[EXCERPT PROVIDED]
Arrival of stagecoach in Winnipeg — linked community with outside world

by Bruce Cherney

An 1880 photograph found in Alan Artibise’s Winnipeg: An Illustrated History depicts the Northwestern and Transportation Co.’s stagecoach office at the corner of Rorie and Post Office (Lombard) streets. According to the billboard in front of the office, the stagecoach company offered “Great through passenger & freightline to the East and South.” 

Above wicket, tickets are offered for destinations such as Bismarck, St. Paul, Minneapolis, Milwaukee, Detroit and Chicago. More distant destinations are given as Toronto, New York, Philadelphia, Boston, Washington, and Memphis, among other North American cities. 

What is also surprising is the advertisement of far-flung destinations such as Glasgow and Hamburg “and all points in Europe.” Presumably, the company offered connections for ships upon reaching a port.

Stagecoach?

Isn’t that something associated with Deadwood or Dodge City in the American West?

[DATA SEGMENT]
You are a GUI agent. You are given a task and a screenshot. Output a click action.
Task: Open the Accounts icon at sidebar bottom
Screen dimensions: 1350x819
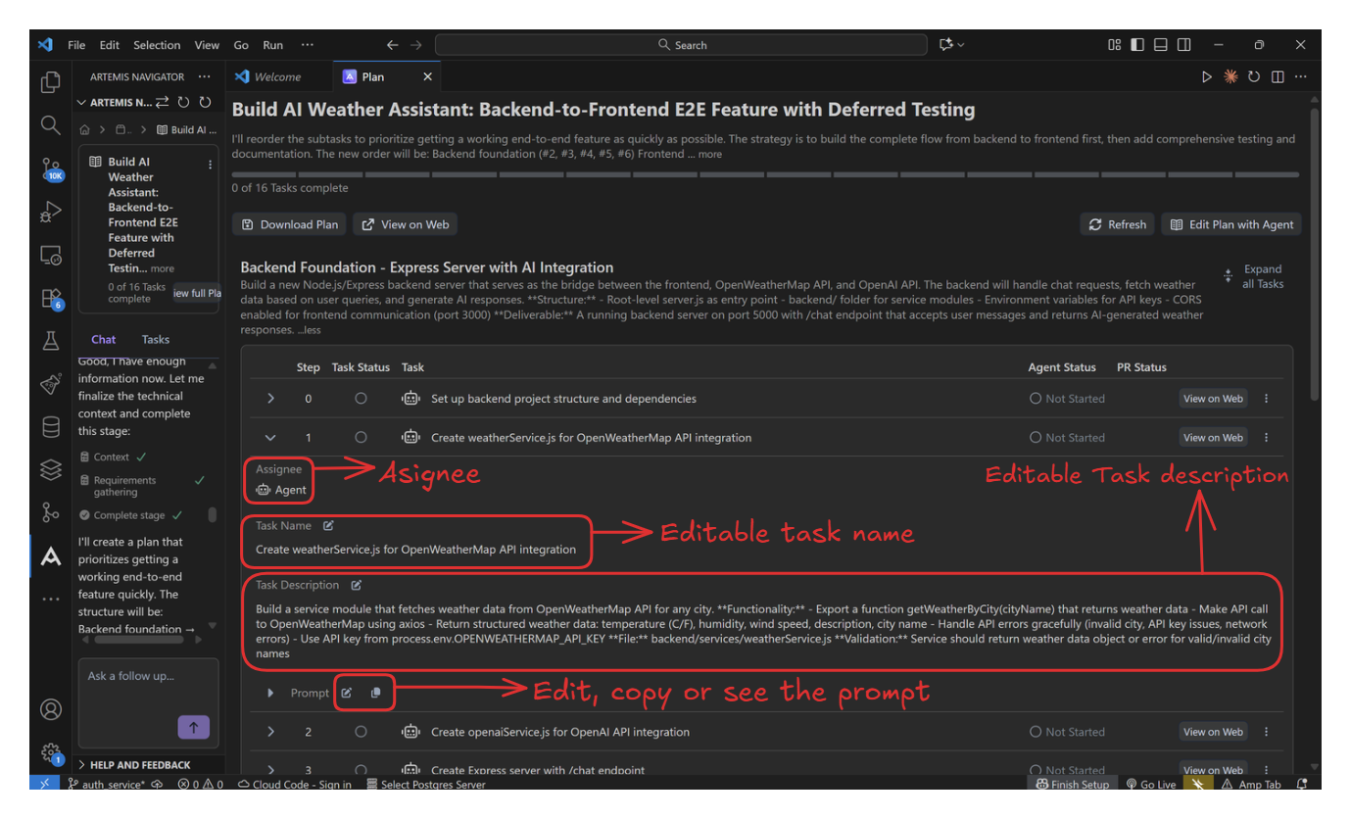(x=50, y=708)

[WORK TO COMPLETE]
• A. Answer these questions using the stagecoach article:
(i) At which street corner stood the stagecoach office shown in the photograph?
(ii) Which two European cities does the advertisement name?
(iii) Which company operated the stagecoach office?
• B. Carry on the stagecoach article from its final line, keeping the same voice.

[RESPONSES]
• A.
(i) Rorie and Post Office (Lombard) streets
(ii) Glasgow and Hamburg
(iii) The Northwestern and Transportation Co.

• B.
“Of all the symbols associated with the American West, few have been as enduring and celebrated as the stagecoach,” wrote Howard R. Lamar in his New Encyclopedia of the American West.”

Canadians, like countless others around the world, have come to associate stagecoaches, with Hollywood films, which show masked outlaws calling out, “Stick ’em up,” and demanding that the driver and his usually shotgun-toting sidekick — by now disarmed by the pistol-packing desperados or killed by gun-fire in the bone-jarring pursuit — to hand over the strongbox. Meek passengers are also told to get out under the threat of the gun and men are stripped of gold watches and ladies of their wedding rings.

Arguably, the most famous Hollywood example of this film genre is The Man Who Shot Liberty Valance (1962), directed by John Ford. In the opening scene, the villain robbing the stagecoach is played by Lee Marvin, who proceeds to beat up with his silver-studded whip a mild-mannered lawyer from the East played by James Stewart. Of course, Stewart eventually gets his revenge with the help of John Wayne (his first major starring role in a film was the aptly named Stagecoach in 1939, also directed by Ford), the proto-typical Hollywood  Western actor.

The Hollywood depiction of events surrounding stagecoach transportation is more fanciful than reality, though the odd robbery did occur.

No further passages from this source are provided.